# DNA Sequence Classification

DNA sequences can be classified in different ways. This demo shows how to build a system with Milvus 2.0 and postgres to determine gene families for DNA sequences and compare similarity between different organisms. It uses k-mer and CountVectorizer to extract features and get embeddings for dna sequences.

## Data

Sample data is downloaded from [Kaggle](https://www.kaggle.com/nageshsingh/dna-sequence-dataset?select=human.txt). This demo uses 6882 DNA sequences for 3 organisms: human (4380), chimpanzee (1682), dog (820), each of which has lines of DNA sequences with corresponding classes in a text file.

     - data:
        - human_data.txt
        - chimp_data.txt
        - dog_data.txt

Each text file consists of a head line and lines of sequence (a sequence consisting of bases [A, C, G, T]) with its class (an integer from 0 to 6). Sample:
                       
     sequence class
     GCTGCTGCCCCAGCACCAGGTGTCCGCGTACTGA	6
     CACCGGCCCTCCAGGGTCCAGCTGGTGCCCCAGGACACCATGACCAGCAGGGCCTAA	0

Our DNA sequences are classified into different gene families by class. A gene family is a group of related genes sharing a common ancestor. Members of one gene family may be paralogs or orthologs: gene with similar sequences from same or different species. See explanations for 7 classes in our dataset: [Kaggle](https://www.kaggle.com/nageshsingh/demystify-dna-sequencing-with-machine-learning)

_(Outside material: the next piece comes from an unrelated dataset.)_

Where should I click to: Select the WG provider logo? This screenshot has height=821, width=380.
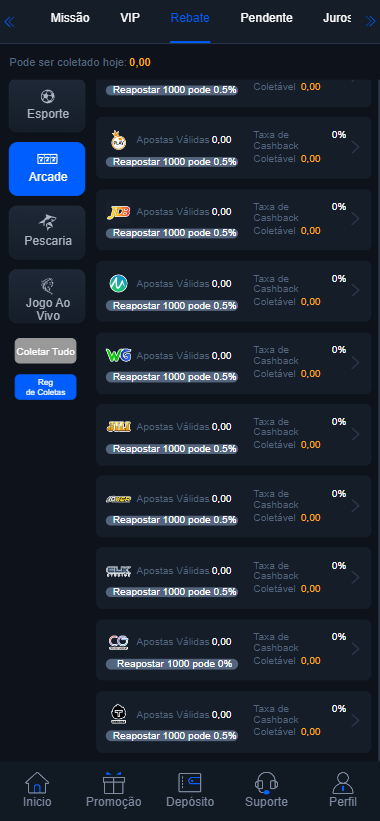118,356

| Gene family | Class label |
|:---|---|
| G protein coupled receptors | 0 |
| Tyrosine kinase | 1 |
| Tyrosine phosphatase | 2 |
| Synthetase | 3 |
| Synthase | 4 |
| Ion channel | 5 |
| Transcription | 6 |


Run following commands to get data:

In [1]:
! unzip data.zip && rm data.zip

Archive:  data.zip
   creating: data/
  inflating: data/dog_data.txt       
  inflating: data/human_data.txt     
  inflating: data/chimp_data.txt     
  inflating: data/gene_class.txt     


## Requirements

We will run codes with python3 and start [Milvus2.0 (Standalone)](https://milvus.io/docs/v2.0.0/install_standalone-docker.md) & postgres with [docker](https://docs.docker.com/get-docker/). Required python modules are listed in `requirements.txt` to install.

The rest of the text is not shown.